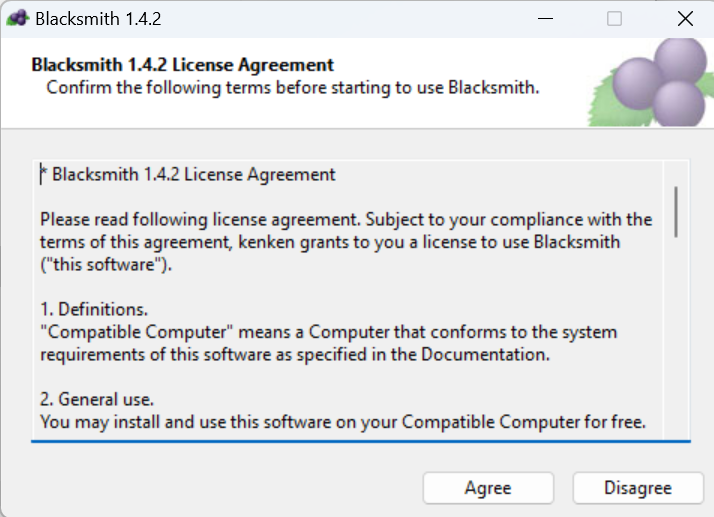This screenshot has height=517, width=714.
Task: Click the "You may install and use" line
Action: 343,422
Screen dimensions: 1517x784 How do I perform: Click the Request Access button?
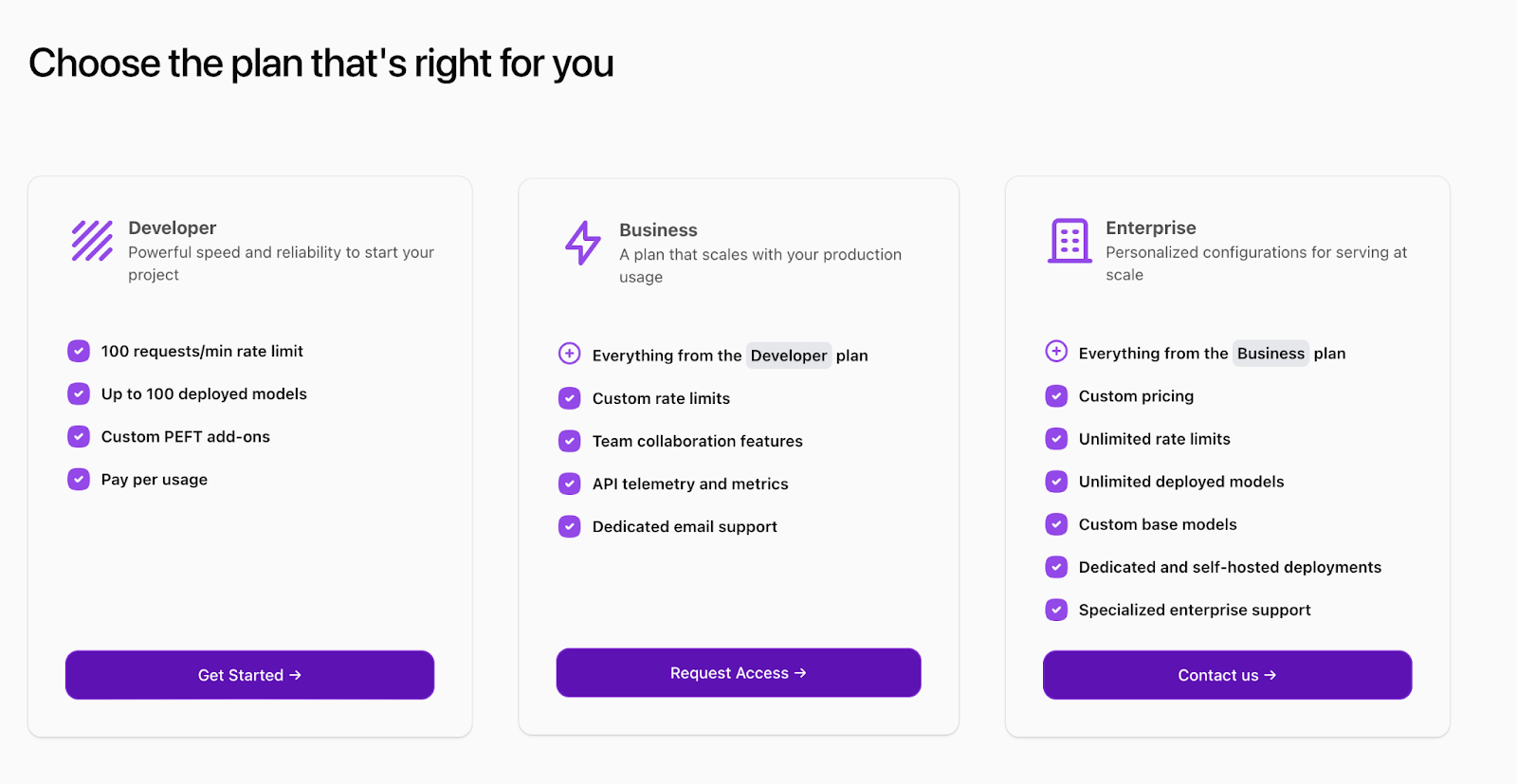(738, 672)

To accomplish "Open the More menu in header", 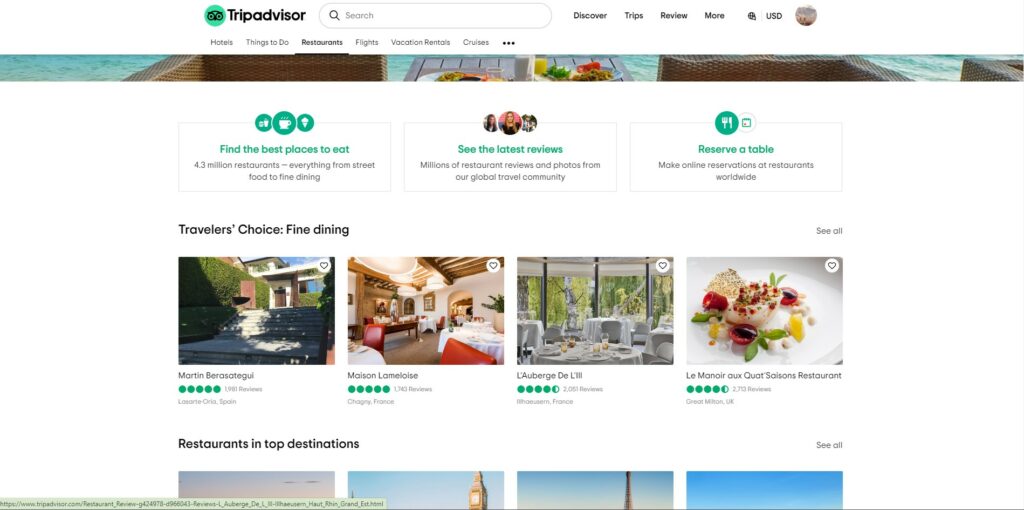I will 714,16.
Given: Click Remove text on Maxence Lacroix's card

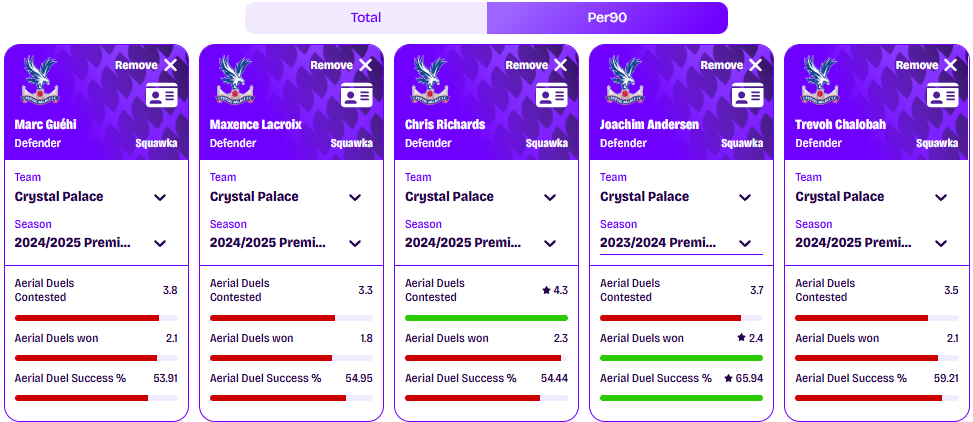Looking at the screenshot, I should coord(331,65).
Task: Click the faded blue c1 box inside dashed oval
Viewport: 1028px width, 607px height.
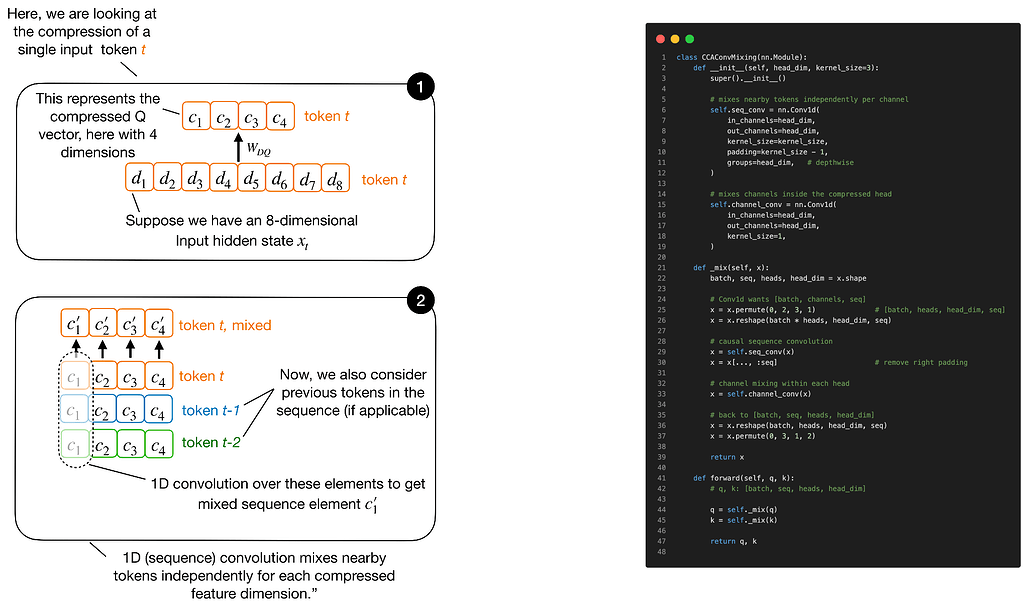Action: pos(75,409)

━━━━━━━━━━

◆ **Exercise brief**:
With pictures excluded, restate word for word the lines from the one that contains "Task: Click the faded" through the end of the material, inclusive, and nothing more.

◆ **Response below**:
Task: Click the faded blue c1 box inside dashed oval
Viewport: 1028px width, 607px height.
Action: pos(75,409)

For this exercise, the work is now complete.